Yuiko started. "R-Really?" She reached up to touch them, in an effort to broadcast that she was only now discovering this herself. In fact, she truly hadn't realized that her ears might betray her mood just as easily as her face.
"Yup. It's true." Ritsuka nodded.
"Oh." Yuiko laughed. "Well, they're a funny thing, aren't they?" She ruffled her own ears, and a chip in her home-manicured fingernails caught some of the light-pink tufts of hair surrounding them. The chip had been caused during the game of softball, but she didn't mind it.
"Ears?" said Ritsuka. "Yeah, I guess."
Yuiko looked down. The silence between them could only be filled for so long by the screeches of the other children eluding Ms. Shinonome's desperate efforts for control down by the lakeside.
She noticed it this time. Her ears refused to stay perky. They flattened themselves softly, without her consent, and she worried that Ritsuka might point it out again.
"Ritsuka-kun?"
"Hm?" Ritsuka was finishing off a graham cracker. A few stray crumbs fell to the ants below.
"Yuiko – I mean, I – read something yesterday." Yuiko loosely gripped a few of her right knuckles with her left hand.
"Oh? Was it interesting?"
She felt her right ear cock further back than her left as she thought about this.
"I read that...Well, I read that..."
Ritsuka's interest was piqued. He looked at her out of the corner of his eyes, and turned more toward her. His ears perked ever so slightly forward in anticipation.

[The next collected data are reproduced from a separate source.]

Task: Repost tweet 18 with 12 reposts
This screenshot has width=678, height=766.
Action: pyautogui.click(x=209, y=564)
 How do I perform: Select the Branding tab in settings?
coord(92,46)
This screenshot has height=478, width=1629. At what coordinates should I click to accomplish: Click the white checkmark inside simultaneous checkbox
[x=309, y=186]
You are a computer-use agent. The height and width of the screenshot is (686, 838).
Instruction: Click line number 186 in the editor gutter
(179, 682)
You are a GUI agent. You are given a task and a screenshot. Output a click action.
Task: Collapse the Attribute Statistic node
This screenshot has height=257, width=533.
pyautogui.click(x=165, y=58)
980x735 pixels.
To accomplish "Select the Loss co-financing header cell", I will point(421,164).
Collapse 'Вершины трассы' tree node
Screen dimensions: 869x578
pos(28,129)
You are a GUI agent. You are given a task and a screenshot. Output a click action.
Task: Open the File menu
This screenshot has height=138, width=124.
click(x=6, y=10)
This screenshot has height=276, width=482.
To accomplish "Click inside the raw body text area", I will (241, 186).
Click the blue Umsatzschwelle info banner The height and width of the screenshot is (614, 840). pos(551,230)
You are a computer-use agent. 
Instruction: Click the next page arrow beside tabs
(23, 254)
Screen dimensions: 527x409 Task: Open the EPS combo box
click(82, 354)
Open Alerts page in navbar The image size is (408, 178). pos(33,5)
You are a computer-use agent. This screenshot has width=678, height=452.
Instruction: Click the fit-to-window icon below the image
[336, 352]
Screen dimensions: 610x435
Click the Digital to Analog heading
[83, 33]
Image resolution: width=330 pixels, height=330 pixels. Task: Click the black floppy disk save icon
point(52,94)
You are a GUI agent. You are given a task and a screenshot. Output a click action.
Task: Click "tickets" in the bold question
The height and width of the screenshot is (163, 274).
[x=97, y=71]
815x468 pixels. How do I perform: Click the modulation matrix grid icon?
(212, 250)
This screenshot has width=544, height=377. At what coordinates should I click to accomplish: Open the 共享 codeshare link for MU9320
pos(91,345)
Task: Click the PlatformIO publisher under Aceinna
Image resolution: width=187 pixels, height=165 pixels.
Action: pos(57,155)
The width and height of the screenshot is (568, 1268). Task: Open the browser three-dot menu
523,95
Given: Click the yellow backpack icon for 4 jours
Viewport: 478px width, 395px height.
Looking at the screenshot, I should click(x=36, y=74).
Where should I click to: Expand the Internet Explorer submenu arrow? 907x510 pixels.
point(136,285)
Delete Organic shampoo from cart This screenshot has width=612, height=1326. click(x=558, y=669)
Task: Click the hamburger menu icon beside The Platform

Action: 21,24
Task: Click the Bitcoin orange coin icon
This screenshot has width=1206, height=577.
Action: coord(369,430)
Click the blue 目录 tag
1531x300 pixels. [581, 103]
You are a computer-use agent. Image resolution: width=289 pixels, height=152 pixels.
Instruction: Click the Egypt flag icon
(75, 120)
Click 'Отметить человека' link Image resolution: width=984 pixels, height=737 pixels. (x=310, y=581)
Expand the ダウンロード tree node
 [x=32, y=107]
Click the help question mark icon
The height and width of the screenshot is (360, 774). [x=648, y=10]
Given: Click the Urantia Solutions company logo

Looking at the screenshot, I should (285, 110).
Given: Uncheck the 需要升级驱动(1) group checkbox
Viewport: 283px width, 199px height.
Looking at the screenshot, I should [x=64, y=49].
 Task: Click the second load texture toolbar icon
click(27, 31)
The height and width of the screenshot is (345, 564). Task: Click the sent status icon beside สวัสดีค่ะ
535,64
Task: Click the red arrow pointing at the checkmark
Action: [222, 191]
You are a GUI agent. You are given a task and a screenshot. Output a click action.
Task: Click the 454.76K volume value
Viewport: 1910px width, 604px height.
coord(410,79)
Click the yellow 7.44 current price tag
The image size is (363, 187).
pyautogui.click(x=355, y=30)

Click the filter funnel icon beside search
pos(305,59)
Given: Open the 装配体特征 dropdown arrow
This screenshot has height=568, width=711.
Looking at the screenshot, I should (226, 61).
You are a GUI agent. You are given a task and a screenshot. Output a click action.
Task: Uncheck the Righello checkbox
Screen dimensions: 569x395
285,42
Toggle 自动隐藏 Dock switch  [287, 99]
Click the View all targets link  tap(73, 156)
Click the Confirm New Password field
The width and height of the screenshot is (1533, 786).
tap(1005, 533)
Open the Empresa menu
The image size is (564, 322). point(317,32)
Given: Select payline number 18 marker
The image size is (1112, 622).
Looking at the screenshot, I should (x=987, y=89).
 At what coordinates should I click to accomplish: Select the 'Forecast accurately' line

"...That everyone goes away someday. Everyone...dies. Yuiko read that everyone dies...someday." Her ears drooped helplessly and she stared at the ground, trying very hard not to cry in front of Ritsuka.
Ritsuka's eyes widened. One ear flattened to the side, but the other remained alert, and attuned to what his quivering classmate might say next.
She didn't say anything.
Ritsuka sat back, not sure how to react. His ears fell into his black mess of hair, wanting somehow to hide away. Was this a time to tell her...about his true self? His other self?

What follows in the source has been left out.